Джулия снисходительно усмехнулась.
— Корпорация свое получит в любом случае. Просто не от абонентов, а напрямую из городского бюджета.
Я хотел спросить — раз уж городские власти так расщедрились, так почему бы просто не увеличить размер пособий для граждан. К чему вся эта возня с вирткапсулами? Но не успел сформулировать вопрос, как ответ сам всплыл у меня в голове.

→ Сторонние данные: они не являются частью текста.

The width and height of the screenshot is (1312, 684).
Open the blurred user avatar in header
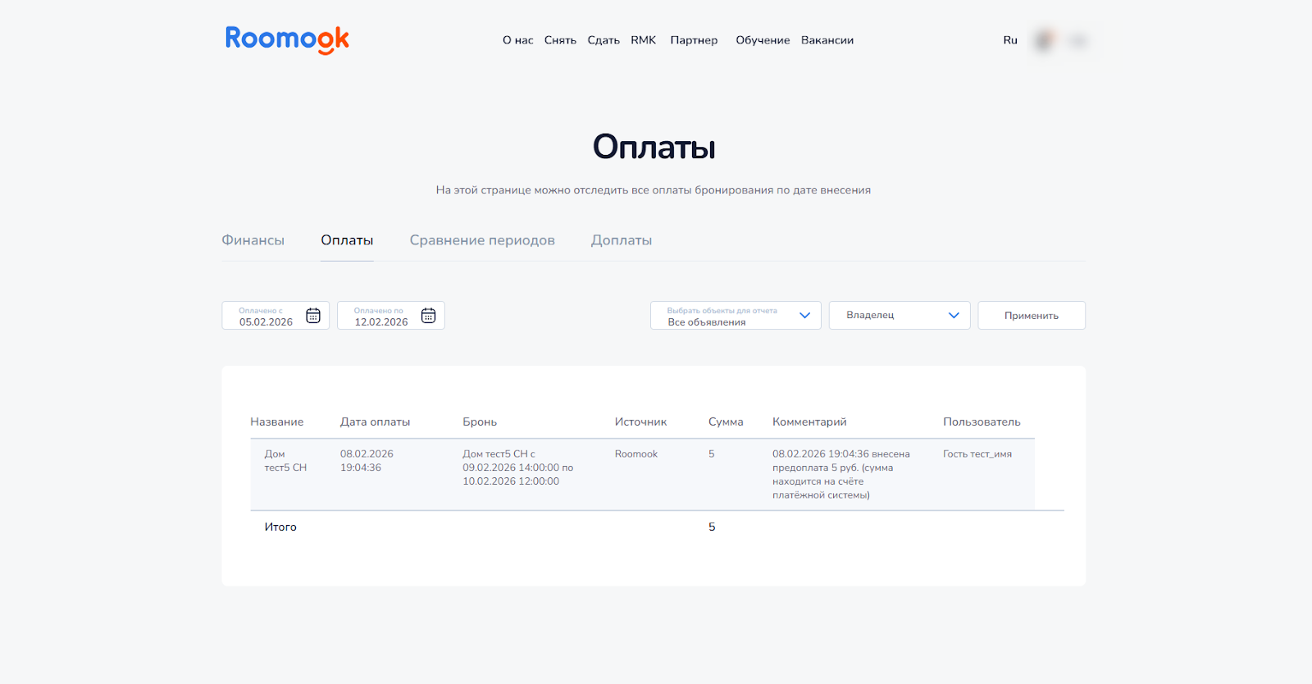tap(1044, 40)
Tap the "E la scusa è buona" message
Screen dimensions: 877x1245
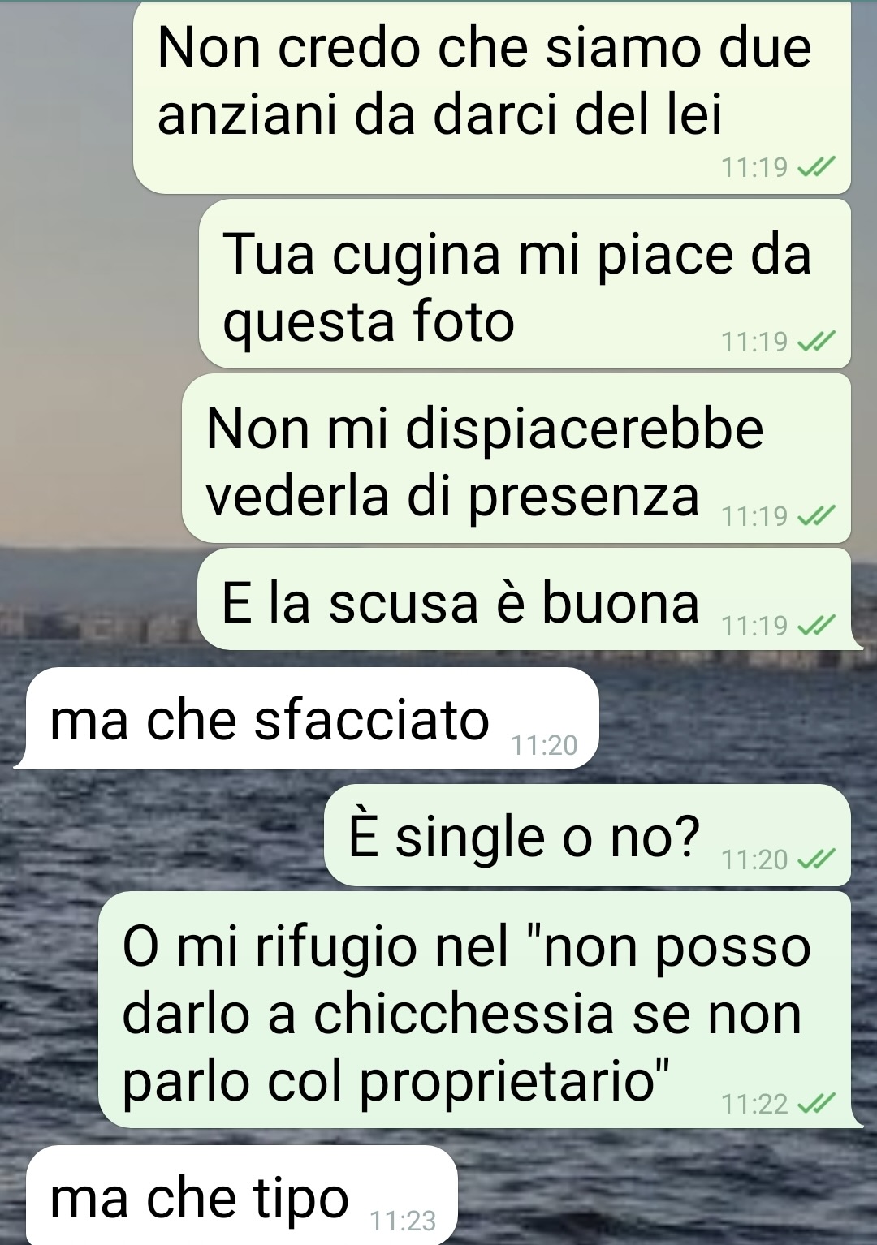525,599
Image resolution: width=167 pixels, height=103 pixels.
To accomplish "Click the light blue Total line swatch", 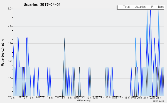I will point(120,7).

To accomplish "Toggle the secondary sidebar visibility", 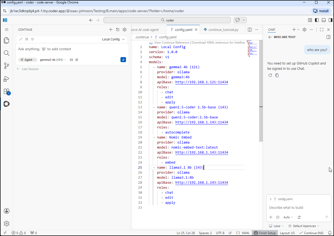I will pos(330,20).
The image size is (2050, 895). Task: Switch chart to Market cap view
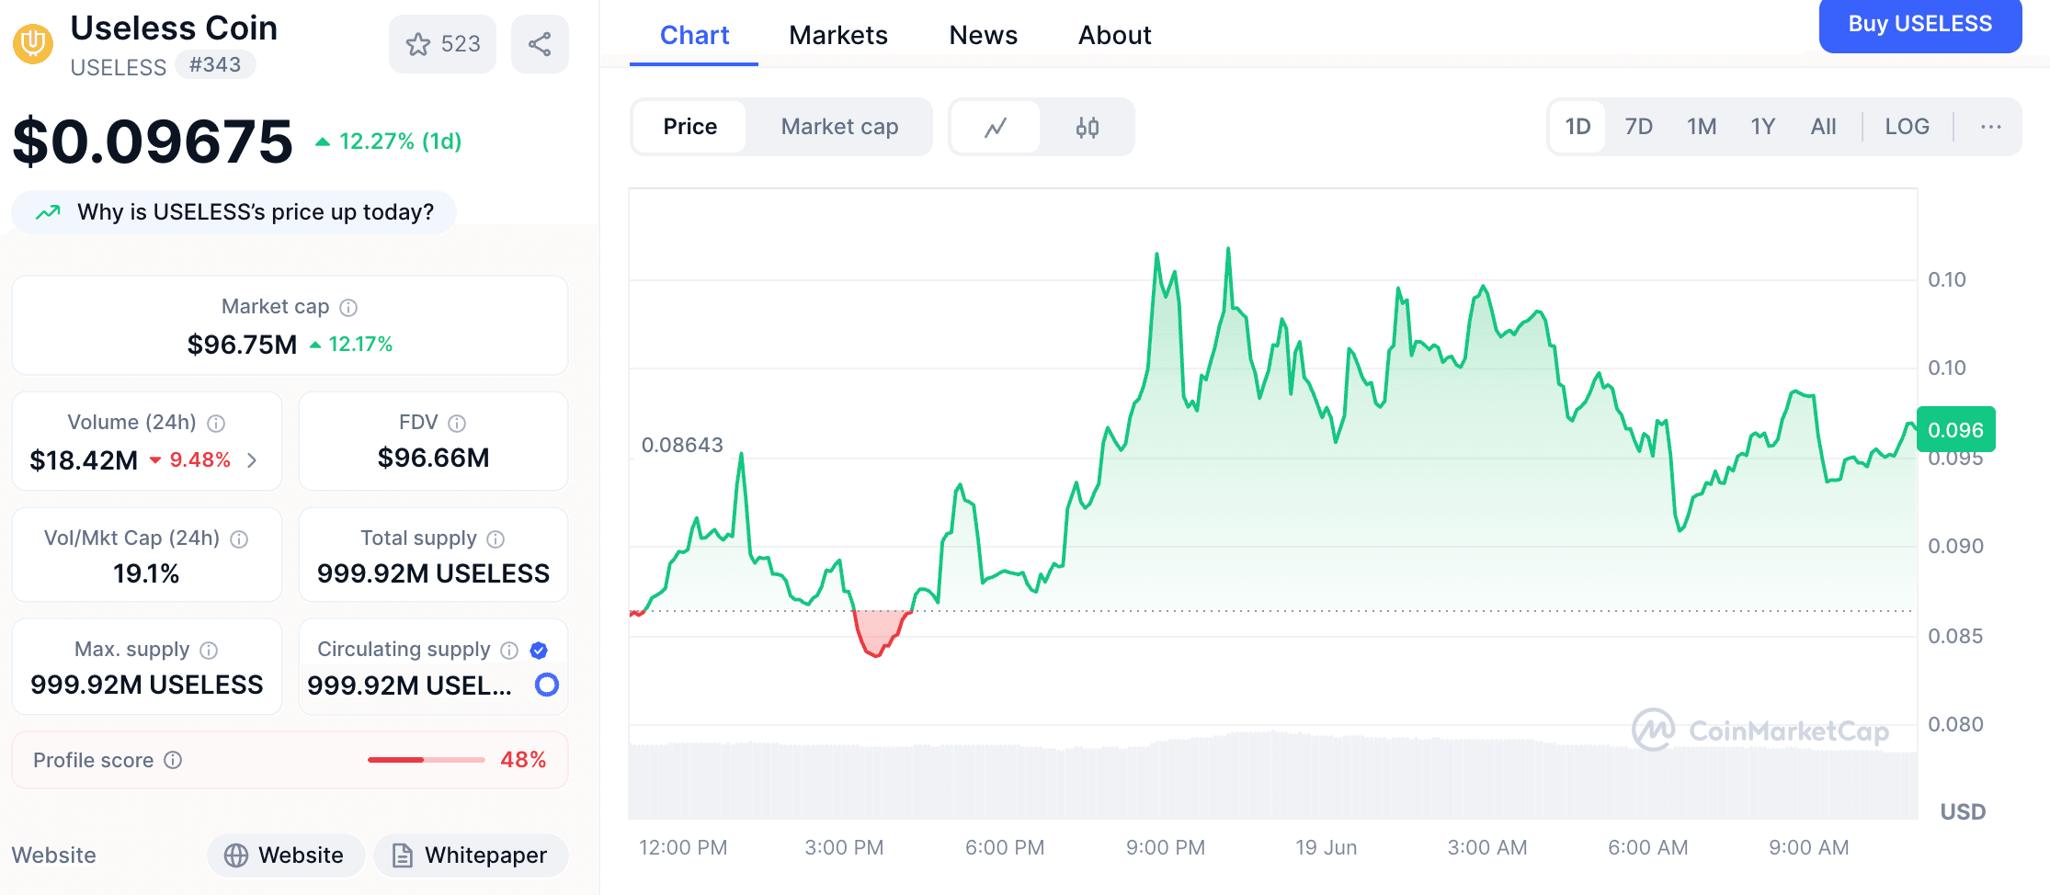point(839,127)
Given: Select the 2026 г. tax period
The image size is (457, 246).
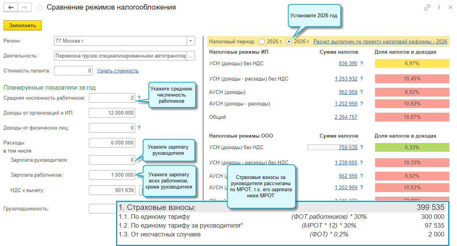Looking at the screenshot, I should [x=289, y=41].
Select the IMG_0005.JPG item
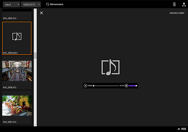The width and height of the screenshot is (188, 132). tap(17, 16)
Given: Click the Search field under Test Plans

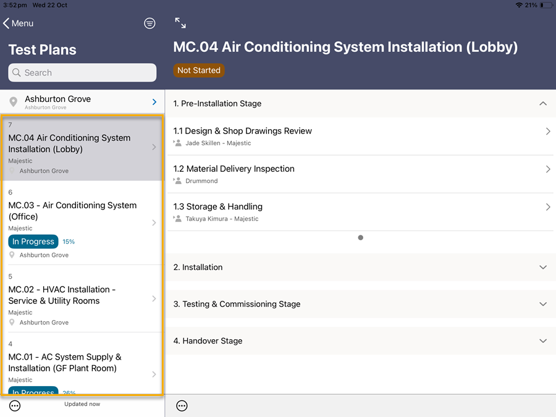Looking at the screenshot, I should pyautogui.click(x=82, y=72).
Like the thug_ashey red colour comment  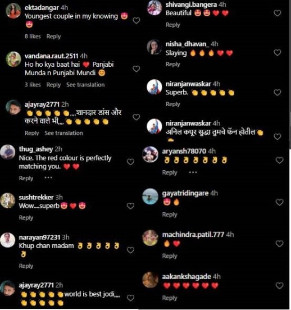[x=130, y=162]
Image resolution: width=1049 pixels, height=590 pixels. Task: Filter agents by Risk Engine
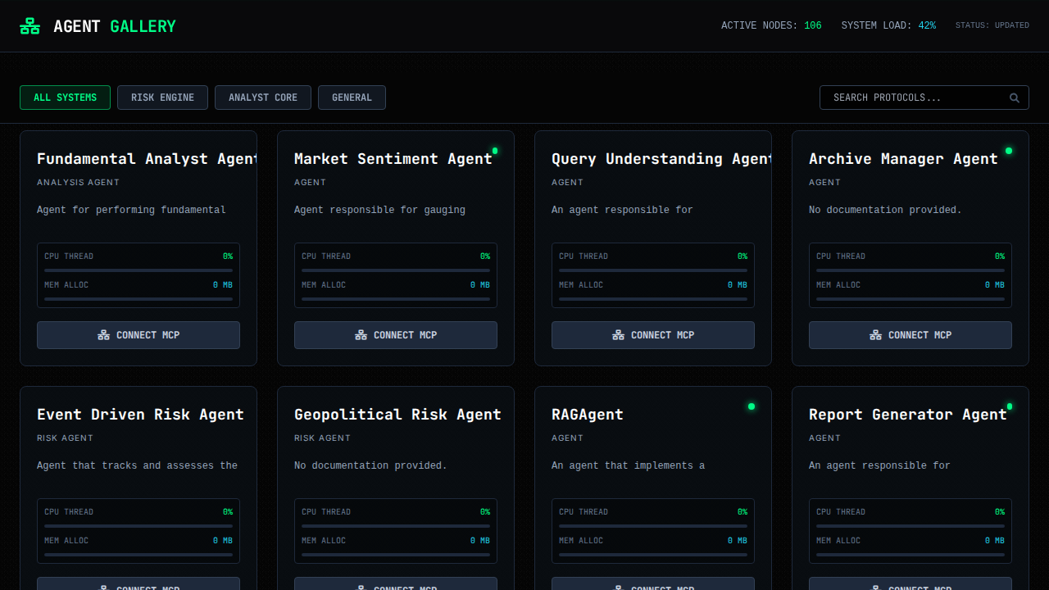(x=162, y=98)
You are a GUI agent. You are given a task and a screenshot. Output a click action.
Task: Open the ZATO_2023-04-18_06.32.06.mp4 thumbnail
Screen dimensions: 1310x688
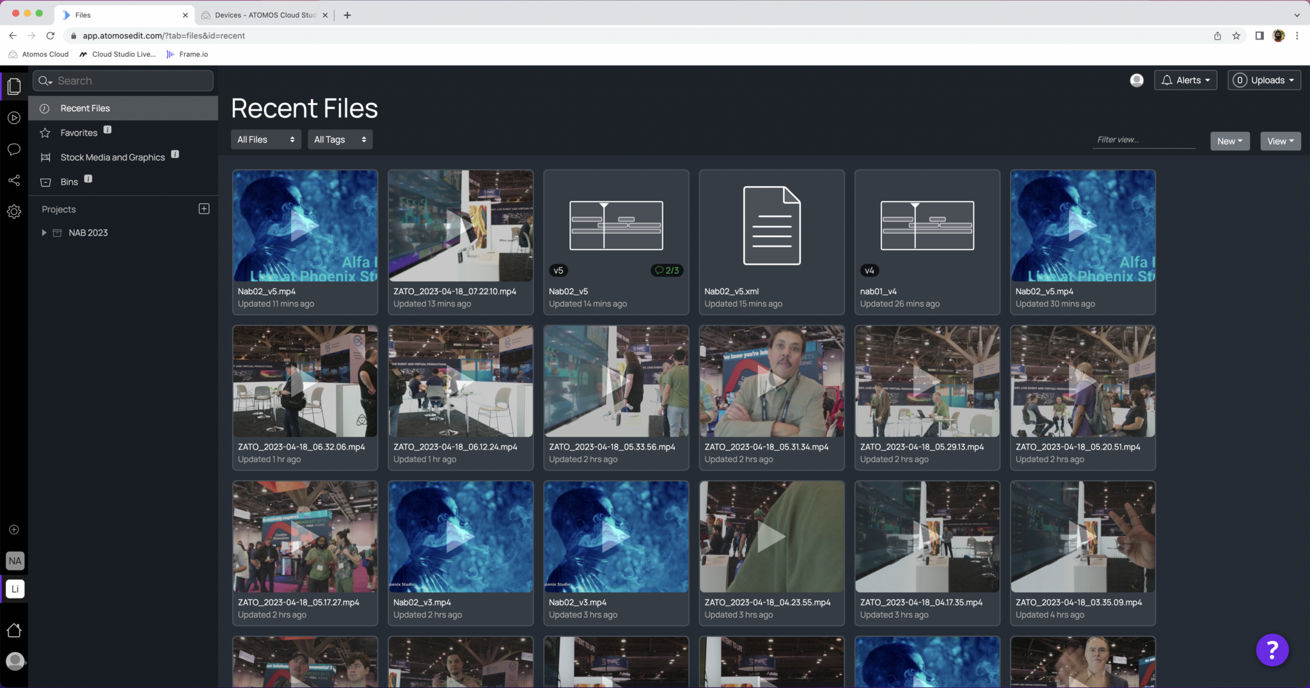[x=305, y=381]
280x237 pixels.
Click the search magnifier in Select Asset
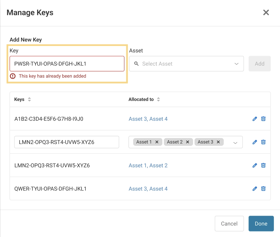(x=136, y=64)
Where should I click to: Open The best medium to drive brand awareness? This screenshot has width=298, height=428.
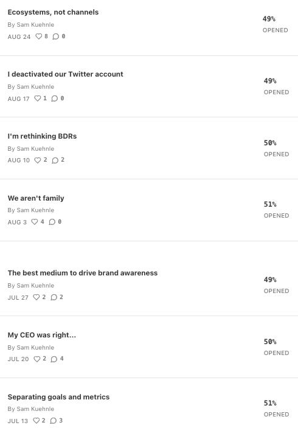[83, 273]
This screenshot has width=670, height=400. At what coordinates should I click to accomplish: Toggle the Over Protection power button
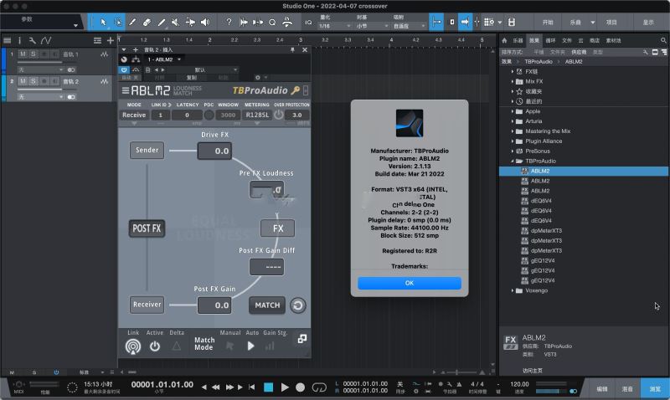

Загоняя безработных «желтков» в игровые залы, власти убивают сразу двух зайцев. Они еще и убирают бездельников с улиц. И дают им некую иллюзию занятости. Те, кому на роду написано барахтаться у самого дна, в довесок к скудным подачкам получают суррогат новой жизни.
Впрочем, это куда лучше, чем ничего.
Ну, а корпорация во всей этой схеме, конечно, не в накладе. Новые постоянные пользователи — это новые вирткапсулы, новые игровые салоны и новые рабочие места для создателей грез.
— К слову, если и правда хочешь ускорить процесс — то могу устроить тебя и на настоящие общественные работы, — предложила Джулия. — Это будет тебе огромным бонусом. Думаю, тогда статус D у тебя продержится считанные недели. Но… придется немного запачкать руки. В прямом смысле.
— Я готов, — не задумываясь ответил я.
— Что ж, тогда я отправлю твое досье офицеру Брику, он занимается этим направлением.
— Сп-пасибо!
— Если у тебя больше нет вопросов ко мне, то можешь идти, Фрост.
— Один. По п-поводу запроса о моих родителях…
Джулия шумно вздохнула, откинувшись на спинку кресла. После изрядной паузы покачала головой.
— Пока ничего. И… боюсь, я тебе тут не помощник. Извини. Если хочешь докопаться до своего прошлого — придется искать другой способ.
— Например?
Она пожала плечами.
— Зависит от того, что тебе удастся вспомнить.